Deportes
EUROPEO SUB 21: ESPAÑA VS ITALIA

Saúl vale una final (3-1)

Llegaba la hora de la verdad. El momento donde fallar es fatal. España e Italia se jugaban un puesto en la gran final del viernes. El combinado de Albert Celades llegaba a la cita invicto y asustando a Europa, menos a la parte del continente que es una bota. A los que viven detrás de los Alpes no se les acongoja fácilmente. Ya sabían lo que eran en este Europeo estar al borde del abismo y salir vivos del él demostrando que son unos animales competitivos. Sobretodo uno llamado Saúl Ñíguez.

Así comenzaba una semifinal con aroma de final. España arrancaba el encuentro con precauciones. El combinado nacional sabía que no podía irse al ataque con la alegría mostrada en los otros encuentros. Quien fallase pagaba y los de Celades no se querían rascar el bolsillo. Este planteamiento temeroso provocó que la selección española no crease peligro, salvo por algún lanzamiento lejano, y sufriese ante una Italia que sí salió más atrevida. Pellegrini abría la beda con un mano a mano donde Kepa salía victorioso. Los siguientes minutos iban a ser una auténtica tortura para los españoles, hasta que lograron dar un paso hacia adelante.

En concreto, fueron 10 minutos que pasaron como dos horas los que España tuvo que resistir una y otra vez las acometidas transalpinas. Hasta que Sandro decidió montar una contra en la que abría a Deulofeu y éste realizaba un centro raso al que no llega Donnarumma pero sí Rugani para desviar a córner. A continuación, un disparo de Sandro tras genialidad de Ceballos que se marchaba alto. Y por último llegaría la oportunidad más clara de la primera mitad con un disparo de Deulofeu, pero el capitán no encontraba arco.
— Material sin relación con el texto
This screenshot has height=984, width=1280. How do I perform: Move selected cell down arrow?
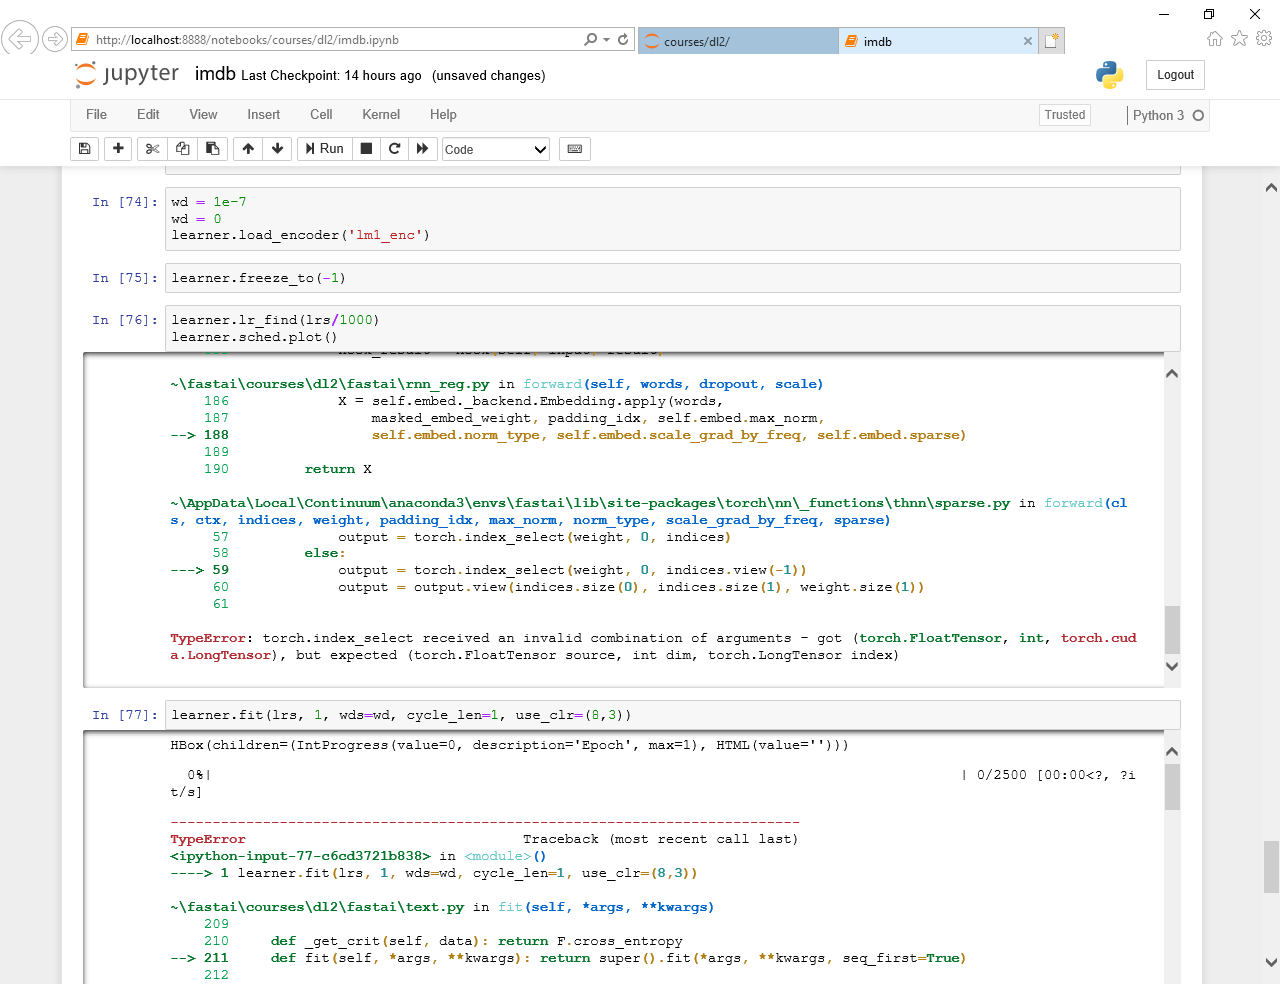277,149
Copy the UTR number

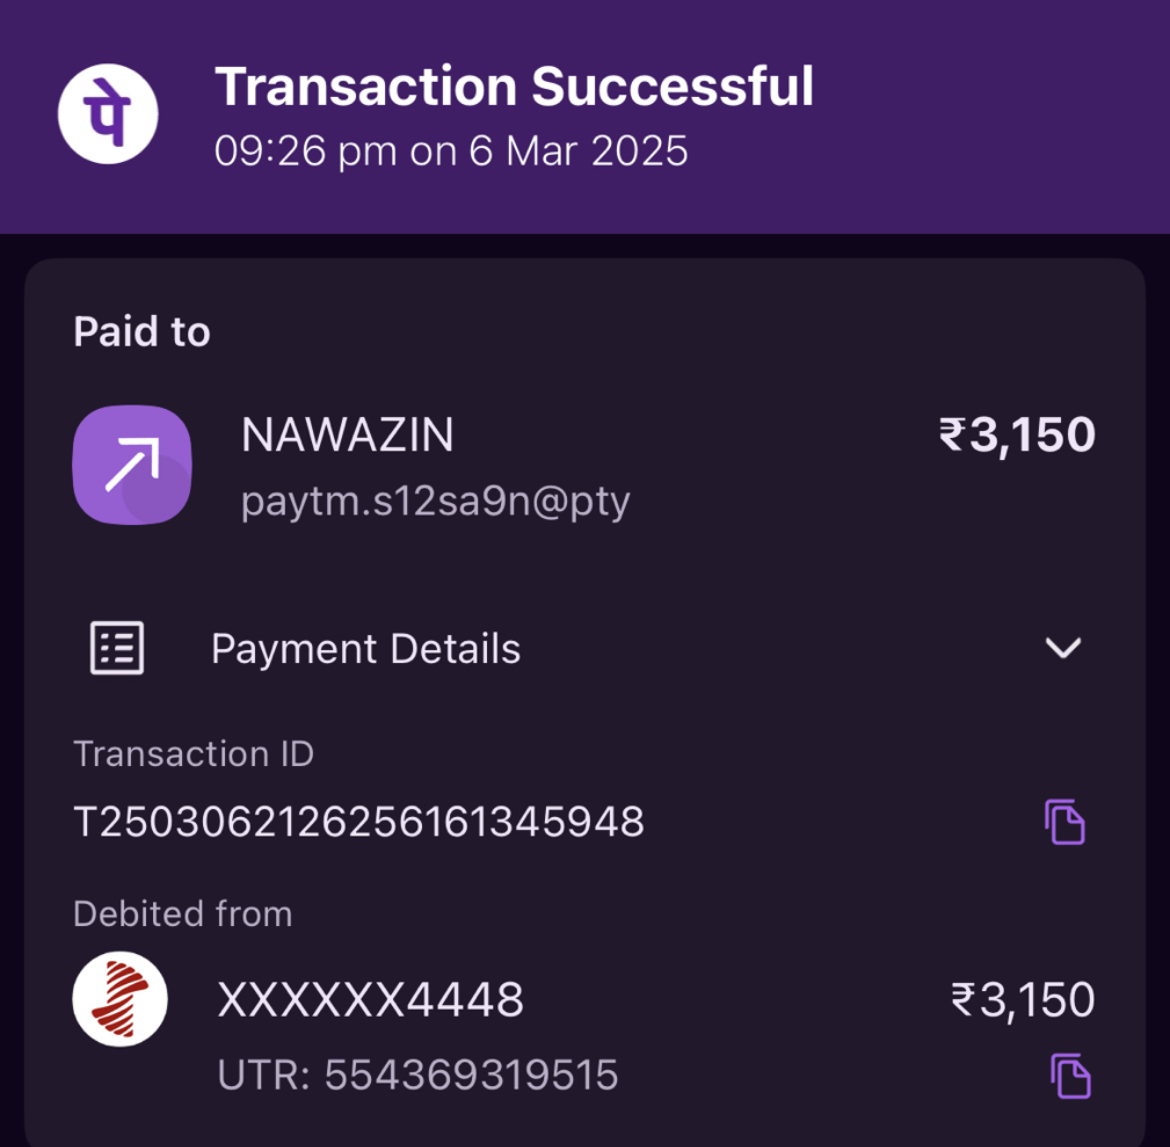(1070, 1076)
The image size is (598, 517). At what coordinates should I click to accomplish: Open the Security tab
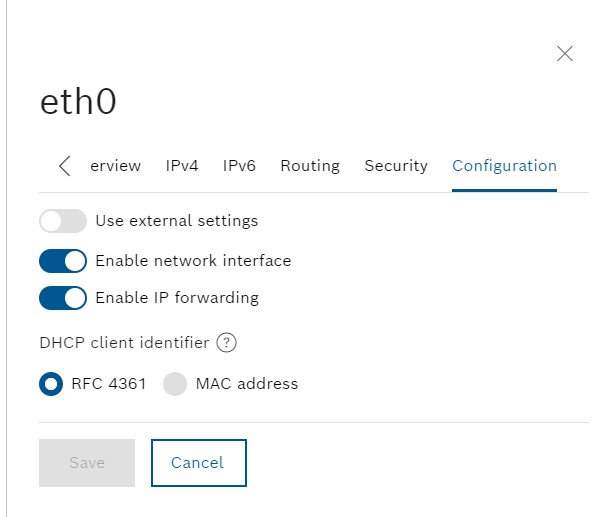(x=396, y=166)
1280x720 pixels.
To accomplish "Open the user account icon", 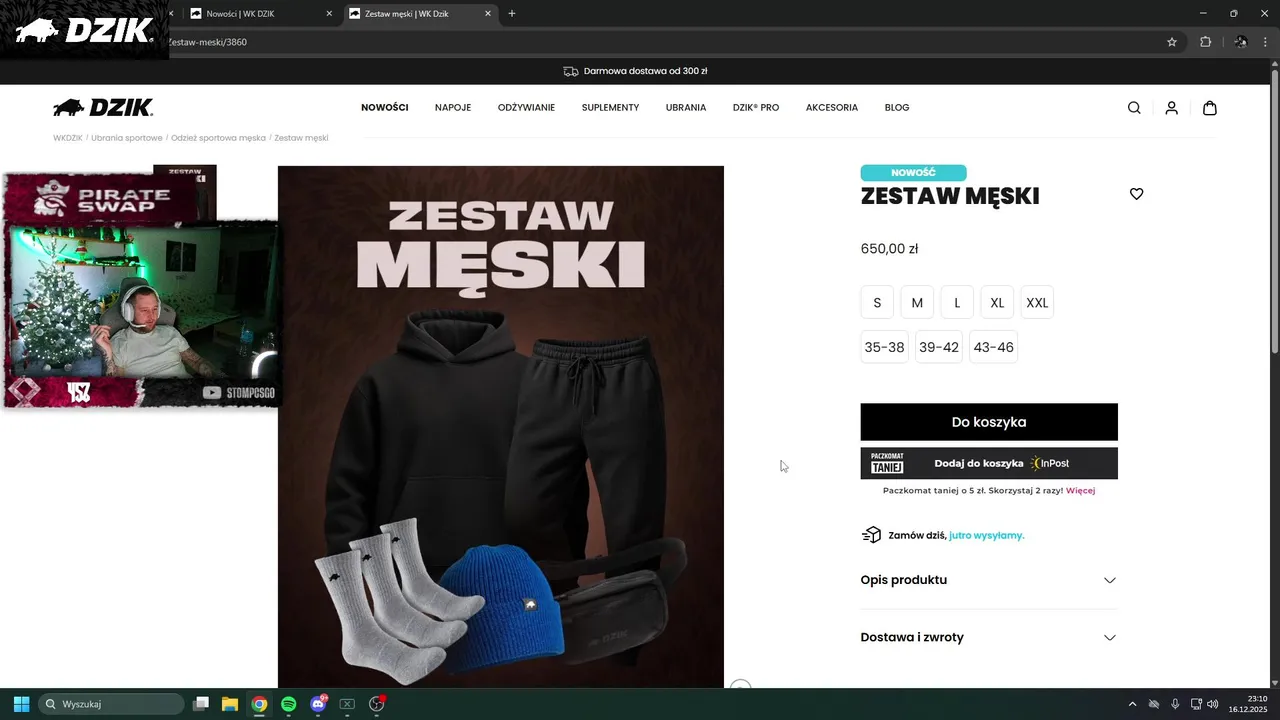I will pos(1171,108).
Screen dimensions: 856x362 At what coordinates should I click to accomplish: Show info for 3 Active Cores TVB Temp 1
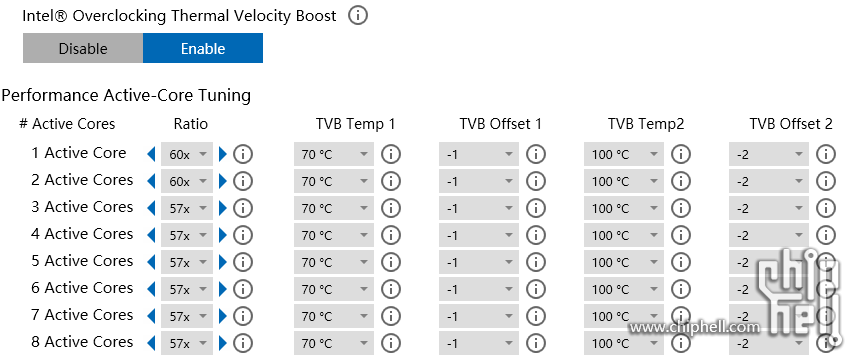click(x=391, y=208)
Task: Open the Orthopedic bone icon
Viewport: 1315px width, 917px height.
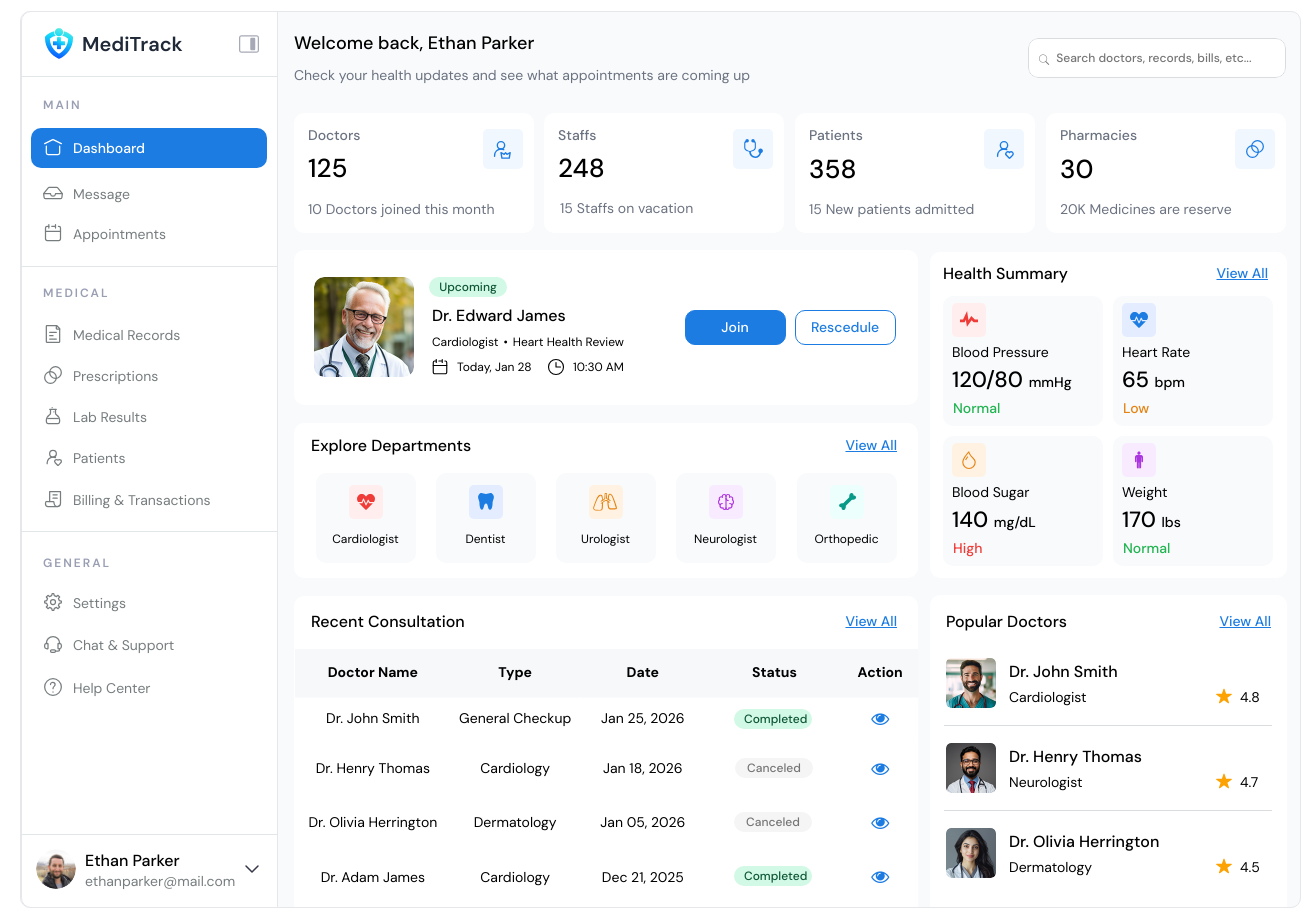Action: pyautogui.click(x=847, y=502)
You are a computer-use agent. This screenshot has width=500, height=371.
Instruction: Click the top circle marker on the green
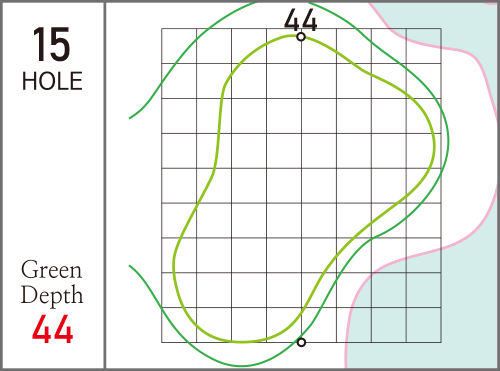pos(301,37)
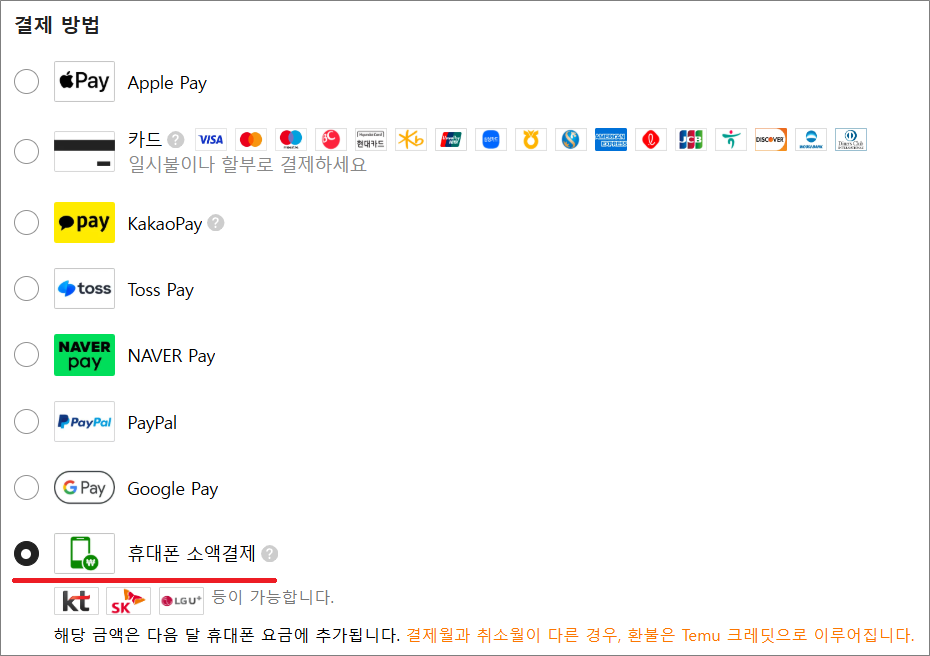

Tras el reparto de mandos, llegó el equilibrio. El partido se niveló notablemente y cada golpe dado por uno era respondido por el otro. Así hasta que el árbitro esloveno señaló el final de un primer tiempo frenético que dejaba todo por decidir en los segundos 45 minutos. El billete hacía el gran partido seguía en el aire.

A ‘Saulazo’ limpio

Comenzaba el segundo tiempo con aires renovados y el mismo guión. Partido nivelado, donde Italia se endurecía y España buscaba su fútbol. La idea era clara, el partido ya se ganará, pero en ningún caso se puede perder. Y con esta filosofía el dios del fútbol sonrió al que más quería jugar. Ceballos hacía magia y Saúl, el abrelatas oficial de la selección, la ponía pegadita al palo para hacer el 1-0. Un tesoro que había que conservar.

Italia no terminó de digerir bien la diana encajada. Creaban una ocasión para empatar y daban patadas como si fuera gratis, pero no lo era. Y en una entrada muy dura sobre Ceballos, Gagliardini se iba a la ducha antes de tiempo tras ver dos cartulinas. Parecía que el camino hacia la final se allanaba para los de Celades, pero cuando enfrente está Italia no se puede dar nada por ganado. Y tirando de tópicos Bernardeschi recorría la frontal, disparaba, el balón tocaban en Vallejo, no llegaba por poco Kepa y terminaba besando las redes españolas. Puro Italia. Lo de toda la vida.

Pero es que esta España es buenísima y Saúl está en un estado de forma superlativo. Es un jugador mayor entre niños y lo demuestra en cada acción. Y en estas Deulofeu le daba un balón, la controlaba, se acomodaba y se sacaba un disparo que se convertía en un autentico golazo. Otro saulazo y ya iban cuatro en la competición. Pero quedaba más.

La ventaja templaba los nervios de España y el fútbol empezaba a lucir más todavía. La sub 21 hacía lo que quería y lo que quiso es cerrar el partido. Asensio subió la banda, levantó la cabeza cedió a Saúl y el del Atlético hacía la tercera diana del partido. Punto y final. La selección podía decir que estaba en la final. Aunque aún quedaba tiempo por delante.

En los últimos minutos del encuentro España se dedicó a tocar y a dejar pasar los minutos. Mientras que Italia, presa de la impotencia, continuó endureciendo su fútbol. Siempre llegaban tarde, en alguna ocasión demasiado tarde, para golear a algún jugador español. Por fortuna, los de Celades tuvieron cabeza, no entraron en el juego italiano y terminaron sellando el pase a la final con honores. El viernes ante Alemania en Cracovia buscarán la quinta corona continental.